Martín de Rada and his scientific studies of China
Rada then heeded Legazpi call in 1564 for young religious to accompany him to Asia; by then, he was already considered one of Mexico’s brightest intellectuals. After spending five years in Cebú and Panay, he moved on to the new colonial capital of Manila in 1572, and immediately contacted the growing sangley, or Chinese, trading community there to make plans to advance to China.
The opportunity came shortly, in 1574. That year, the Fujian pirate Spaniards named Limahón (Lin Feng) attacked Manila, attracted by Spanish silver. When Spaniards swarmed around him and his men, the captain named Homoncón (Wang Wanggao) invited a few to visit China. Martín de Rada and his fellow Augustinian Jerónimo Marín, along with two soldiers, Miguel de Loarca and Pedro Sarmiento, were selected. They left Manila on June 12, 1575, and toured several cities in southern Fujian.
From this relatively brief visit of less than two months, Rada wrote a detailed report about the geography, history, policies and religions of the China he saw. The Relación del viage que se hizo a la tierra de la China had enough credibility that his fellow Augustinian friar Juan González de Mendoza, who had himself never visited China, relied upon it to write his best-seller book on the History of the Great Kingdom of China, the definitive source of information about China in Europe for decades.
Rada’s visit to China was important for another reason: he acquired and brought back to Manila many Chinese books, which Augustinians and other missionaries used to write later works about China. (Folch 2008) Scholars believe this was the first collection of Chinese books that introduced important aspects of Chinese culture, political and social organizations to Europeans. (Dunne) Furthermore, Rada’s journey to China was considered the first scientific exploration of the country. (Bernard)

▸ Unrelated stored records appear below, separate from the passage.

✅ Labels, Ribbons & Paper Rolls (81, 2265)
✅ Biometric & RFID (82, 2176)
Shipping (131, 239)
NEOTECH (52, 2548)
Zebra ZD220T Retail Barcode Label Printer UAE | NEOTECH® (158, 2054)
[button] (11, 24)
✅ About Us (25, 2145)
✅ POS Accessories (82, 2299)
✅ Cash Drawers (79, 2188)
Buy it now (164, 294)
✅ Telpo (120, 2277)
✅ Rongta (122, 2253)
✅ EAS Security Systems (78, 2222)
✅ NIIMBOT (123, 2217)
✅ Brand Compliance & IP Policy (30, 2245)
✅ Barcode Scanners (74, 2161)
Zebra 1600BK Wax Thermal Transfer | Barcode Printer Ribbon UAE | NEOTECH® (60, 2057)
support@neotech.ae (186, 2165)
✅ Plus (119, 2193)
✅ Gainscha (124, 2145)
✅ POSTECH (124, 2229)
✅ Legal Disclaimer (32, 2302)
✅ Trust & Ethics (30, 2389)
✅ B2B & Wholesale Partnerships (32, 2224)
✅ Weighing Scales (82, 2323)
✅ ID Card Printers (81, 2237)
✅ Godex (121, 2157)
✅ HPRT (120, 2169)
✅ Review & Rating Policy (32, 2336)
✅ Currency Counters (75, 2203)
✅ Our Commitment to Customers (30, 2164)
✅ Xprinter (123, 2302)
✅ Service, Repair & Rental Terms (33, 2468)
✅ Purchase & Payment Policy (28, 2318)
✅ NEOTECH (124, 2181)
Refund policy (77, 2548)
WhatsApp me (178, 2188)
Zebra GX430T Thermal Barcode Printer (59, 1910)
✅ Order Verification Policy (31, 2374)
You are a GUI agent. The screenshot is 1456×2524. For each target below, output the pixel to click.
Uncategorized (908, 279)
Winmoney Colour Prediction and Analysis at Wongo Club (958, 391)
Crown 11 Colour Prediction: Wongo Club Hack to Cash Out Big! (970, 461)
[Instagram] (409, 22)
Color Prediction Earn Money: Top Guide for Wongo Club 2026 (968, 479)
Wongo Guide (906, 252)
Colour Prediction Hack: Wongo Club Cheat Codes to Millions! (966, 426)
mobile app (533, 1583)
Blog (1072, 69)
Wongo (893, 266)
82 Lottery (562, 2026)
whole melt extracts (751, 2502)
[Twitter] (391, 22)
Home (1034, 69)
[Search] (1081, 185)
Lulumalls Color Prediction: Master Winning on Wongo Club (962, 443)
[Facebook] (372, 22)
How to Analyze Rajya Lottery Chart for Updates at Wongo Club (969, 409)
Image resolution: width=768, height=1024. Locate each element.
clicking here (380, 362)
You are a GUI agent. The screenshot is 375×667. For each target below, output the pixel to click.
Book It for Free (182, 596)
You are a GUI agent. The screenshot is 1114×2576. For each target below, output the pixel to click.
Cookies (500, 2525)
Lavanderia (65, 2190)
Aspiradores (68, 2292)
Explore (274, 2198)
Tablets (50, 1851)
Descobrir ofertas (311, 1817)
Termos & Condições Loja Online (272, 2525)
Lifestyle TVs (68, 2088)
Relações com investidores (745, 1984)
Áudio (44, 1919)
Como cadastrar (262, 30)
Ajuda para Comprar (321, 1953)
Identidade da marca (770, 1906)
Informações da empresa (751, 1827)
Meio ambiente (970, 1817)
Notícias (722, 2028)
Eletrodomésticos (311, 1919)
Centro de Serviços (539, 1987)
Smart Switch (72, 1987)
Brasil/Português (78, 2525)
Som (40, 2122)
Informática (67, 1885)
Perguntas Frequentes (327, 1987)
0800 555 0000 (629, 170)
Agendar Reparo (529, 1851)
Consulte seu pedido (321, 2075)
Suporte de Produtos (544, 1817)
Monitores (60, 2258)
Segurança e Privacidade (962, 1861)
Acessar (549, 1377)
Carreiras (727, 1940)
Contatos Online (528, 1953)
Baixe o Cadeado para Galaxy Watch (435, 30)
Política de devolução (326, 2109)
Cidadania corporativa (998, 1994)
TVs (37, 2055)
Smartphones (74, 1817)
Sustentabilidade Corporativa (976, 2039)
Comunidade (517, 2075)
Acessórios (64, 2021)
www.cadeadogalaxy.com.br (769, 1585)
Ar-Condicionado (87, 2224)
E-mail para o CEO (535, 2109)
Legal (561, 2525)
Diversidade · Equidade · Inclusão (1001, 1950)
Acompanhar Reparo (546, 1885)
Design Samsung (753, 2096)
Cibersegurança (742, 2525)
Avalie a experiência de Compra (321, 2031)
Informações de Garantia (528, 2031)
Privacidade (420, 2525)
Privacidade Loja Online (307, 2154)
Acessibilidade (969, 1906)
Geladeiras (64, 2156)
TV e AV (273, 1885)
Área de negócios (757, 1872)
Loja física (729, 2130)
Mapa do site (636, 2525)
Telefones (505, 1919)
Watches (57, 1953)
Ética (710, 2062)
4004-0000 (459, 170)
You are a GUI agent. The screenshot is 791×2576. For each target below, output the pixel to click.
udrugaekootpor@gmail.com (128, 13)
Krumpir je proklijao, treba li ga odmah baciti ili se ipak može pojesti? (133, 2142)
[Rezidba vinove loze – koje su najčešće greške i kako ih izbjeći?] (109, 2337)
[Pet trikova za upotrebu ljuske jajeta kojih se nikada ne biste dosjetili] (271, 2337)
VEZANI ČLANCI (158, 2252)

A prodigious writer about science, not only on mathematics and astronomy, his specialties, but on a wide range of topics, shortly after his return from China, Rada reported to his superior in Mexico with great regret that most of his works were lost at sea, along with his own collection of scientific works that he had brought with him. In his letter dated Manila, June 3, 1576, Rada noted: “…I wrote a book de recta hidrographiae ratione, and I also completed a great part of a study on practical geometry in Spanish [not Latin], because I don’t think there is anything interesting in Spanish on this subject; it had seven volumes. I wanted to write
another seven volumes on cosmography and astronomy…I wrote about judicial astrology…I also wrote a book on ways to construct a clock.” He also “wrote a book on navigation and the measures of land and sea. (Rodriguez 1978, vol. 13, p 553). And he had compiled an astronomical table.
Rada further noted his own reference books on science and mathematics, also lost at sea: Euclid and Archimedes on geometry, Ptolemy and Copernicus on astronomy, Villellion on perspective, Hali ben rangel on judicial astrology, and others.
We should remember that Rada was not at a European university at the time, but in the remote western edge of empire, Las Indias Occidentales Some time between June 8 and 15, 1578, Rada died at sea, probably on his way to another scientific expedition.